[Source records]
((
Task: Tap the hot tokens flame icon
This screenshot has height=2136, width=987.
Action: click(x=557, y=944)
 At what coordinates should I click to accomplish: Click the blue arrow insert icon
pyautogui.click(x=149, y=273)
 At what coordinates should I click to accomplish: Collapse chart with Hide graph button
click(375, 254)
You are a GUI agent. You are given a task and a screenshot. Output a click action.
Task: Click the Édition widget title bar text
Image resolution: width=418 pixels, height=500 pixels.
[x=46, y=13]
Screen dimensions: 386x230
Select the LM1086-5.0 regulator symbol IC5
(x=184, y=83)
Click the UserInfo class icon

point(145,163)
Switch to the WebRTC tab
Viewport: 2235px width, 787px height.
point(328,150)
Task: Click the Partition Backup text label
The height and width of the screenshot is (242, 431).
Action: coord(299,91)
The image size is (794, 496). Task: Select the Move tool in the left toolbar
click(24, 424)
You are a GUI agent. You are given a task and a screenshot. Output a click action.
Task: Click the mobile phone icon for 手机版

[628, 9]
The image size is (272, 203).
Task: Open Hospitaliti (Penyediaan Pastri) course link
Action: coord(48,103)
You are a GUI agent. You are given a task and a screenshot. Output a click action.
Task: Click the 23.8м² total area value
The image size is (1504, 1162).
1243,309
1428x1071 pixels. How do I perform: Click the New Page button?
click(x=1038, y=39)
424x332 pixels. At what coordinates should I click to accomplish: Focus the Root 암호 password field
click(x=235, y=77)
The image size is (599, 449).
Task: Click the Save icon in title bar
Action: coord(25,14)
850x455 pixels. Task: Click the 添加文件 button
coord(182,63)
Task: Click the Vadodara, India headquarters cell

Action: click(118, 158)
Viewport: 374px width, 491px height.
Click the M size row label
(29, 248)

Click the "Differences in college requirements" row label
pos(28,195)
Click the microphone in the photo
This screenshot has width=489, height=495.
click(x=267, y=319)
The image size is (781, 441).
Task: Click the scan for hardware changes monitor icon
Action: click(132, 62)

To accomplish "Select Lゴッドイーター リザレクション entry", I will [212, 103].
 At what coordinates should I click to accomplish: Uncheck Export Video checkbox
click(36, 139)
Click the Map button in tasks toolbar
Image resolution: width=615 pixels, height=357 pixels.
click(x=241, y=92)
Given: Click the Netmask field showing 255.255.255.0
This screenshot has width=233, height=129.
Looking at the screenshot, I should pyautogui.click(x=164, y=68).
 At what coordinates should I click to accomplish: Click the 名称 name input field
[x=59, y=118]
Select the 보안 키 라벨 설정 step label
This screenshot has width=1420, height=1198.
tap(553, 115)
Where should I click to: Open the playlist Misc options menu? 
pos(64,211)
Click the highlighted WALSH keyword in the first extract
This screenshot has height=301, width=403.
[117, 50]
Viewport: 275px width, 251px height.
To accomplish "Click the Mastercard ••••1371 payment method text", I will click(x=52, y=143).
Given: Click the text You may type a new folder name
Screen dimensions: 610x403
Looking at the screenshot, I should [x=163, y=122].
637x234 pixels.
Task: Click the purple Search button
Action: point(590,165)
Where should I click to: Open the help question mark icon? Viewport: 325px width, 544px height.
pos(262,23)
))
▶ _What is required_
Keeping every word and mark as it is, print the entries above.

▶ _Result for this task_
Task: Tap the hot tokens flame icon
This screenshot has height=2136, width=987.
Action: click(x=557, y=944)
 At what coordinates should I click to accomplish: Click the blue arrow insert icon
pyautogui.click(x=149, y=273)
 At what coordinates should I click to accomplish: Collapse chart with Hide graph button
click(375, 254)
You are a GUI agent. You are given a task and a screenshot. Output a click action.
Task: Click the Édition widget title bar text
Image resolution: width=418 pixels, height=500 pixels.
[x=46, y=13]
Screen dimensions: 386x230
Select the LM1086-5.0 regulator symbol IC5
(x=184, y=83)
Click the UserInfo class icon

point(145,163)
Switch to the WebRTC tab
Viewport: 2235px width, 787px height.
point(328,150)
Task: Click the Partition Backup text label
The height and width of the screenshot is (242, 431).
Action: coord(299,91)
The image size is (794, 496). Task: Select the Move tool in the left toolbar
click(24, 424)
You are a GUI agent. You are given a task and a screenshot. Output a click action.
Task: Click the mobile phone icon for 手机版

[628, 9]
The image size is (272, 203).
Task: Open Hospitaliti (Penyediaan Pastri) course link
Action: coord(48,103)
You are a GUI agent. You are given a task and a screenshot. Output a click action.
Task: Click the 23.8м² total area value
The image size is (1504, 1162).
1243,309
1428x1071 pixels. How do I perform: Click the New Page button?
click(x=1038, y=39)
424x332 pixels. At what coordinates should I click to accomplish: Focus the Root 암호 password field
click(x=235, y=77)
The image size is (599, 449).
Task: Click the Save icon in title bar
Action: coord(25,14)
850x455 pixels. Task: Click the 添加文件 button
coord(182,63)
Task: Click the Vadodara, India headquarters cell

Action: click(118, 158)
Viewport: 374px width, 491px height.
Click the M size row label
(29, 248)

Click the "Differences in college requirements" row label
pos(28,195)
Click the microphone in the photo
This screenshot has width=489, height=495.
click(x=267, y=319)
The image size is (781, 441).
Task: Click the scan for hardware changes monitor icon
Action: click(132, 62)

To accomplish "Select Lゴッドイーター リザレクション entry", I will [212, 103].
 At what coordinates should I click to accomplish: Uncheck Export Video checkbox
click(36, 139)
Click the Map button in tasks toolbar
Image resolution: width=615 pixels, height=357 pixels.
click(x=241, y=92)
Given: Click the Netmask field showing 255.255.255.0
This screenshot has width=233, height=129.
Looking at the screenshot, I should pyautogui.click(x=164, y=68).
 At what coordinates should I click to accomplish: Click the 名称 name input field
[x=59, y=118]
Select the 보안 키 라벨 설정 step label
This screenshot has width=1420, height=1198.
tap(553, 115)
Where should I click to: Open the playlist Misc options menu? 
pos(64,211)
Click the highlighted WALSH keyword in the first extract
This screenshot has height=301, width=403.
[117, 50]
Viewport: 275px width, 251px height.
To accomplish "Click the Mastercard ••••1371 payment method text", I will click(x=52, y=143).
Given: Click the text You may type a new folder name
Screen dimensions: 610x403
Looking at the screenshot, I should [x=163, y=122].
637x234 pixels.
Task: Click the purple Search button
Action: point(590,165)
Where should I click to: Open the help question mark icon? Viewport: 325px width, 544px height.
pos(262,23)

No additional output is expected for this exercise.